Description of the task:
Once the pictures are removed, restate the data below word for word.

Saved entries:
========================================================================

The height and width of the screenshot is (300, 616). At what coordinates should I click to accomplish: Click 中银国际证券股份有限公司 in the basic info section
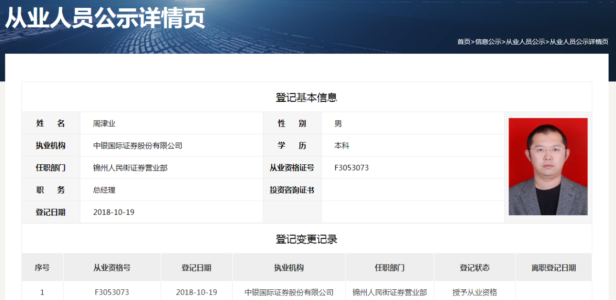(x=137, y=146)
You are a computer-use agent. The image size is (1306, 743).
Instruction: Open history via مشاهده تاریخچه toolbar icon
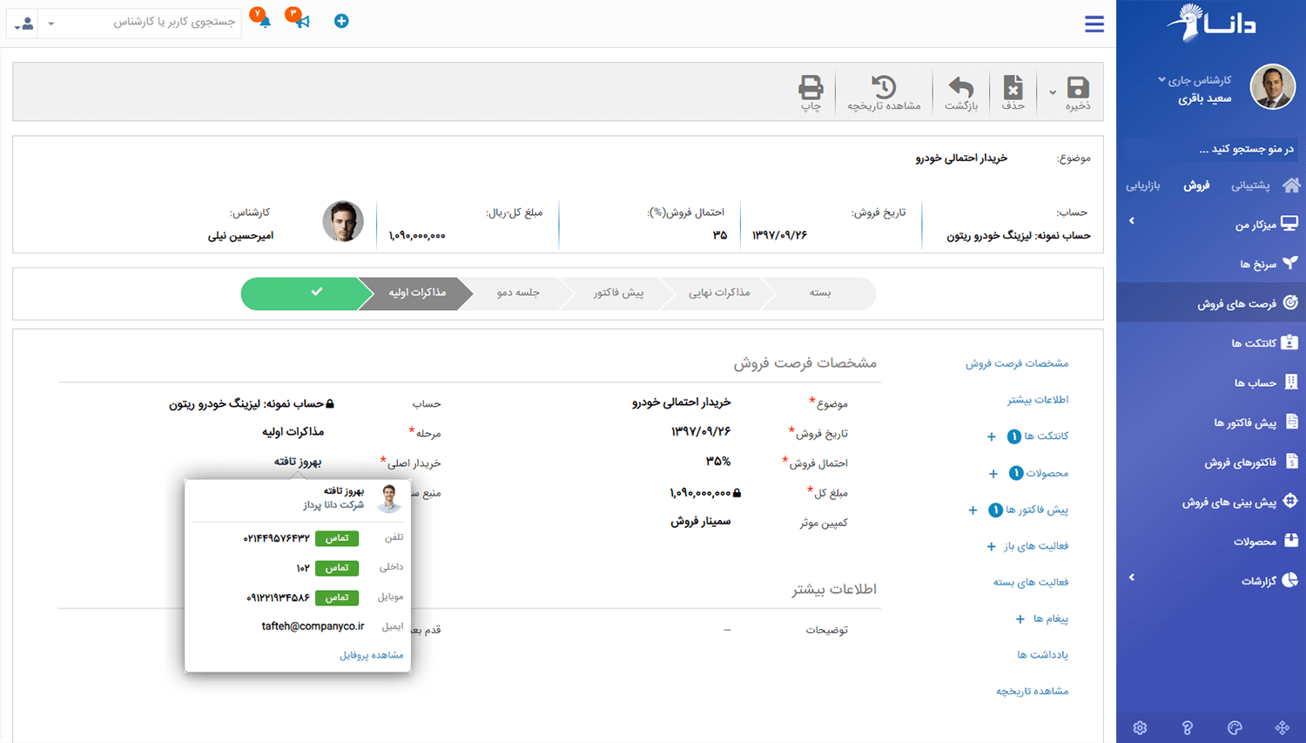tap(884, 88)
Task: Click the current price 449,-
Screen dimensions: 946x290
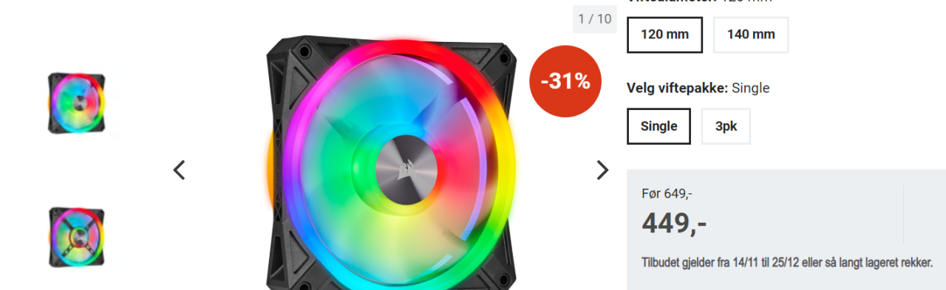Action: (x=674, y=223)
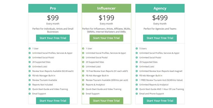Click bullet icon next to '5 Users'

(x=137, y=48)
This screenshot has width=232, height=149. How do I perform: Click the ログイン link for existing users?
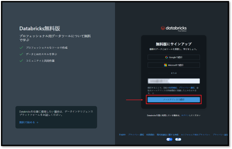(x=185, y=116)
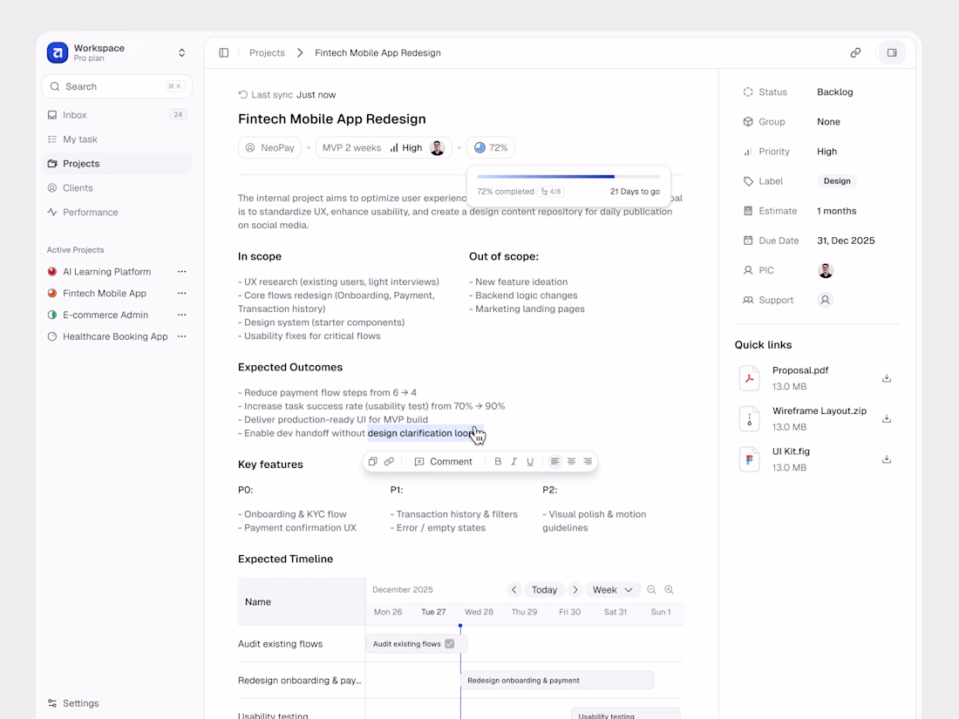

========================================================================

Response to the exercise:
The height and width of the screenshot is (300, 616). At what coordinates should I click to accomplish: Click 中银国际证券股份有限公司 in the basic info section
(x=137, y=146)
You are a computer-use agent. The image size is (1306, 743).
Instruction: Open history via مشاهده تاریخچه toolbar icon
tap(884, 88)
Task: Click the current price 449,-
Screen dimensions: 946x290
Action: (x=674, y=223)
Click bullet icon next to '5 Users'

(x=137, y=48)
This screenshot has width=232, height=149. How do I perform: Click the ログイン link for existing users?
(x=185, y=116)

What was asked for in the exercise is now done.